It would be a great place to work if it wasn’t for all the raids.
Was I in a Texas border town eating a spicy plate of enchiladas nortenas and eavesdropping on a couple of construction workers complaining about being disturbed by U.S. Border Services agents looking for illegal aliens?
Or was I nursing a cool cocktail in Key West while a couple of well-dressed twenty-somethings worried about the questionable practices of the nightclub where they were currently employed?
Maybe I was chowing down on an egg white scramble in Southern California listening to hotel workers complaining about the raids on pregnant foreign visitors presumably there to give their newborns U.S. citizenship status.
Any one of those three scenarios would have been lovely.

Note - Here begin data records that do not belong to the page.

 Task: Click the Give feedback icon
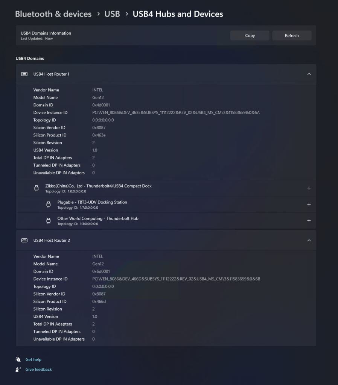(x=18, y=369)
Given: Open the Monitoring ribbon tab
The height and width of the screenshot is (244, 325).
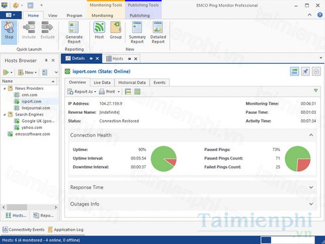Looking at the screenshot, I should click(102, 16).
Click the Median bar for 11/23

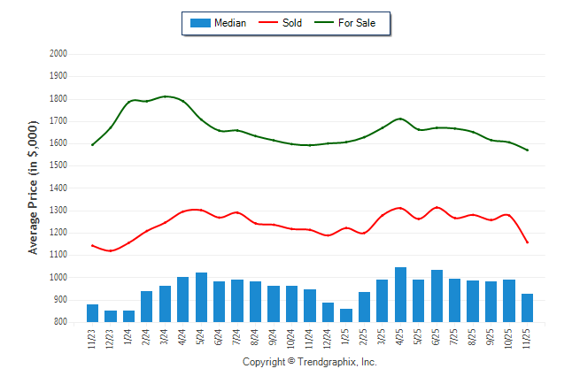tap(92, 313)
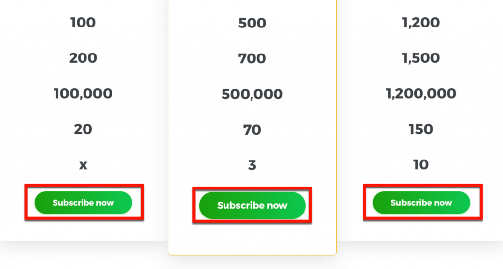Select the 500,000 figure
Viewport: 503px width, 269px height.
tap(252, 94)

But no. I was in my kitchen scrubbing teriyaki salmon skin out of a cast iron frying pan while Teen Freud and a few of his buddies discussed their current employment options. Teen Freud already has a part time job – at a bottle recycling depot. He’s had it for the last three or four years. It’s a great fit while he’s in university. It pays well, the hours are flexible and he’s getting another kind of education: learning to interact with the public and being exposed to a wide range of clientele.
But entering the world of the working class has been a shock to Teen Freud’s delicate system. He finds the eight hour shifts too long. The smell on his clothes at the end of the day off-putting. The work physically grueling. “It’s making me old before my time,” he told his buddies that night. “Half the people who work there have arthritis and they’re not even thirty yet. What kind of future is that for me?”

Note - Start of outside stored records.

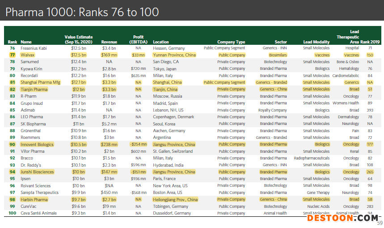Select the Heilongjiang Prov., China location cell
The width and height of the screenshot is (384, 228).
174,200
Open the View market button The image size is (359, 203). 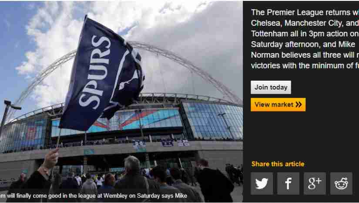(278, 105)
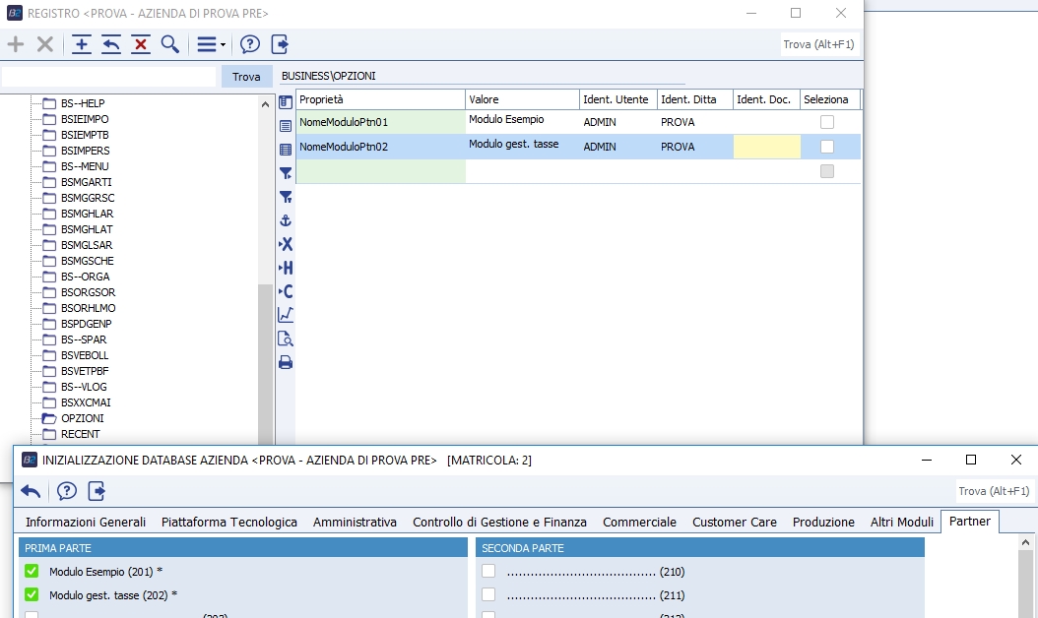Uncheck Modulo gest. tasse (202) checkbox
1038x618 pixels.
point(32,595)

Clearly not the kind of future he has in mind. So Teen Freud is looking for greener pastures. That’s a good thing. Unfortunately, however, his preferred greener pasture is one of the medicinal pot dispensaries popping up in our part of the world like dandelions in spring. It would, he thinks, be a great place to work. Other than that little issue of all the raids.
There’s also the issue of the odor on his clothes. I haven’t mentioned that yet. And I won’t. But if he does decide to apply for a job, I plan to point out that he’ll have to find a way to change outside before coming into the house at the end of the day. I find malodorous clothes off-putting too.
I suspect Teen Freud will find another greener pasture after that reality sinks in. Or maybe risk another few years of possibly arthritis-inducing physical work. If not, pity our poor neighbors because it’s entirely possible our back yard shed will take on a decidedly hemp-like scent over the next few months.